Read closely to determine what the text says explicitly and to make logical inferences from it; cite specific textual evidence when writing or speaking to support conclusions drawn from text.

This standard has drawn tremendous attention to “close, careful reading” leaving many to wonder what this means, exactly.  One of the best books that we know that deals with this topic is Dorothy Barnhouse and Vicky Vinton’s What Readers Really Do: The Process of Meaning Making.

This book is based upon the premise that  “we don’t actually read to practice inferring, identify a conflict, or learn what someone else has said…about the symbolism” but rather “those skills and this kind of knowledge all are a means to an end, but not the end itself.”

In this book, Barnhouse and Vinton introduce tools like the KNOW/WONDER chart where students carefully read line-by-line and track their thinking about what they “know” and what this part of the story makes them “wonder.”  As students do this work either collaboratively or independently, they call upon several strategies that require readers to cite evidence to support the inferences, ideas, and conclusions they are drawing as they read—all very Common Core ideas of what it means to read “closely and carefully.” This highly engaging tool allows students to integrate several comprehension strategies while actively setting a purpose for reading that helps them to notice things that might have gone unnoticed on a more cursory reading—again, the very purpose of the “close, careful reading” espoused by the Common Core.

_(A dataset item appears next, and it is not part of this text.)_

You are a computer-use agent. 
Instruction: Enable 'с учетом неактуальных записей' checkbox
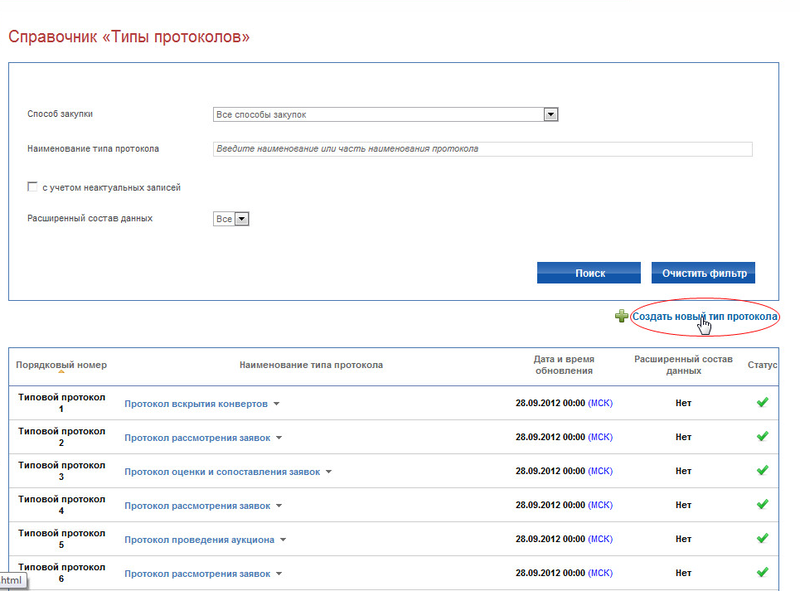coord(33,187)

As students become familiar and comfortable with this tool, Barnhouse and Vinton add new layers by adding a column for “other patterns this might connect with.”  This demonstrates to students the importance of identifying how parts of a text are related—yet another aspect of close reading outlined by Common Core reading anchor standard number five. Barnhouse and Vinton’s book is unfailingly committed to reading closely, thinking critically, and in their own words, teaching children “the way readers think as they read, not what to think.”

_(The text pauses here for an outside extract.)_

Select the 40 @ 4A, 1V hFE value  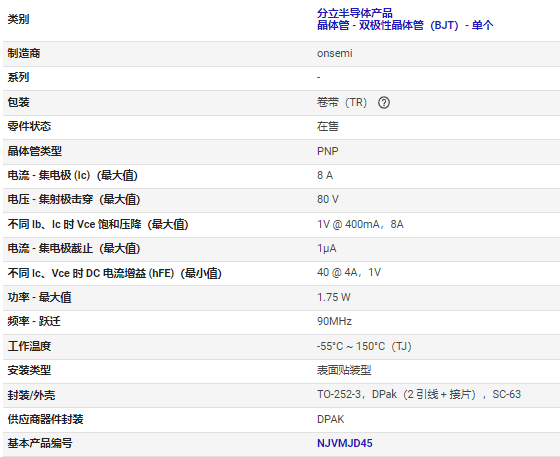349,273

  1. I’m in London making my way back from Reggio Emilia, but just wanted to thank you so much for supporting my and Dorothy’s work! And I’m so glad to be part of a community that’s working so hard to make the Common Core really ‘meaningful’, not just the next thing coming down the pike.

    • Jan Burkins & Kim Yaris says:

      It pains us to imagine a world where students are given sets of text-based questions and asked to return to text and read again in the name of “close reading.” We were so excited as we read your book, Vicki, because we found ourselves shouting, “YES!” knowing that THIS better fit what we would like to imagine in the next generation of teaching and learning. We are so happy that you wrote it and it is our pleasure to help spread the word! Safe travels!

  2. I saw Dorothy Barnhouse at IRA in Chicago and was very impressed with her approach/presentation. She had videos that showed the children at work. I have used the term “habits of mind” for years and don’t know where I got it from, but recently saw that Rachel Billmeyer uses it in her work. By helping kids get the habit of close reading from early ages, perhaps the interest that can be generated early on through conversation and wondering, etc. plus layering on the other aspects of their approach will become truly integrated in that kids will use this independently. So once they get to higher grades, they will have the tools to engage with the higher text levels in more critical ways. Dorothy and Vicki give specific examples for teachers to learn from so I can see why you recommend this book. Thanks for the reaffirmation and sharing! I actually finally got around to ordering this just yesterday; I am now even more excited to read it.